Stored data
★ ★ ★ ★ ★

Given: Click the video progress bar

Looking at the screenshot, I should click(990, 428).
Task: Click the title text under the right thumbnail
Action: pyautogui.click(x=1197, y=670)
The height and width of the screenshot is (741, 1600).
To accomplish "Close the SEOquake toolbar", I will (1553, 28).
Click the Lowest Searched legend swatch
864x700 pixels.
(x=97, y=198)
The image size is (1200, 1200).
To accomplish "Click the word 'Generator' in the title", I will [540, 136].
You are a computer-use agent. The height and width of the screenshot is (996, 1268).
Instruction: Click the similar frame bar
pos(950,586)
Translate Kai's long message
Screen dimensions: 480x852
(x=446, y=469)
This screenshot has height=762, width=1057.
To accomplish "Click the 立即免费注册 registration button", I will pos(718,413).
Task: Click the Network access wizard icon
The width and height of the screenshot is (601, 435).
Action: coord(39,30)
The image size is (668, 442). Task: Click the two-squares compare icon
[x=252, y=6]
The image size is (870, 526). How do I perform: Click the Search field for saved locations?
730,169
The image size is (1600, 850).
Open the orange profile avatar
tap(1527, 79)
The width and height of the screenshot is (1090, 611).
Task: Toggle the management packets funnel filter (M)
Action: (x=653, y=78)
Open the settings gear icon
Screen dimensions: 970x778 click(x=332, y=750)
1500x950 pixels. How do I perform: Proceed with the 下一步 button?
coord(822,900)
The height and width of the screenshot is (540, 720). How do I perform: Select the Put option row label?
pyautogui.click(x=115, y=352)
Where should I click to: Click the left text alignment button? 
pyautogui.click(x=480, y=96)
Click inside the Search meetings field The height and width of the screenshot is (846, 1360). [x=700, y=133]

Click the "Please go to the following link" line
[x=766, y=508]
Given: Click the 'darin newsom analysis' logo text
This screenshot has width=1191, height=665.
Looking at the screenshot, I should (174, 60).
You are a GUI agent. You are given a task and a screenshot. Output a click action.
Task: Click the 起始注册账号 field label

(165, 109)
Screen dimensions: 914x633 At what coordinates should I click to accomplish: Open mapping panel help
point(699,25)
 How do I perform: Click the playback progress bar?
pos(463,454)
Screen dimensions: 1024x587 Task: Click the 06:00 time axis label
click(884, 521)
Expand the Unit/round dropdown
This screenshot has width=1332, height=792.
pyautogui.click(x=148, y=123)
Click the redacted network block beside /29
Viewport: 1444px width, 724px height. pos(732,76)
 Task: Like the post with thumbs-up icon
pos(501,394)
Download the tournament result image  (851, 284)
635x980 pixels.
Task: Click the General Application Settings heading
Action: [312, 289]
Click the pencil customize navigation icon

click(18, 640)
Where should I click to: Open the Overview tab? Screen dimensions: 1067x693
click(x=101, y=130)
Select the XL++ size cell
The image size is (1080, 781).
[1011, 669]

★ ★ ★ ★ ★

#### TASK DIRECTIONS:
From the line holding "1500x950 pixels. How" to the line holding "Given: Click the 'darin", inclusive, restate each line above exactly as written.

#### TASK OUTPUT:
1500x950 pixels. How do I perform: Proceed with the 下一步 button?
coord(822,900)
The height and width of the screenshot is (540, 720). How do I perform: Select the Put option row label?
pyautogui.click(x=115, y=352)
Where should I click to: Click the left text alignment button? 
pyautogui.click(x=480, y=96)
Click inside the Search meetings field The height and width of the screenshot is (846, 1360). [x=700, y=133]

Click the "Please go to the following link" line
[x=766, y=508]
Given: Click the 'darin newsom analysis' logo text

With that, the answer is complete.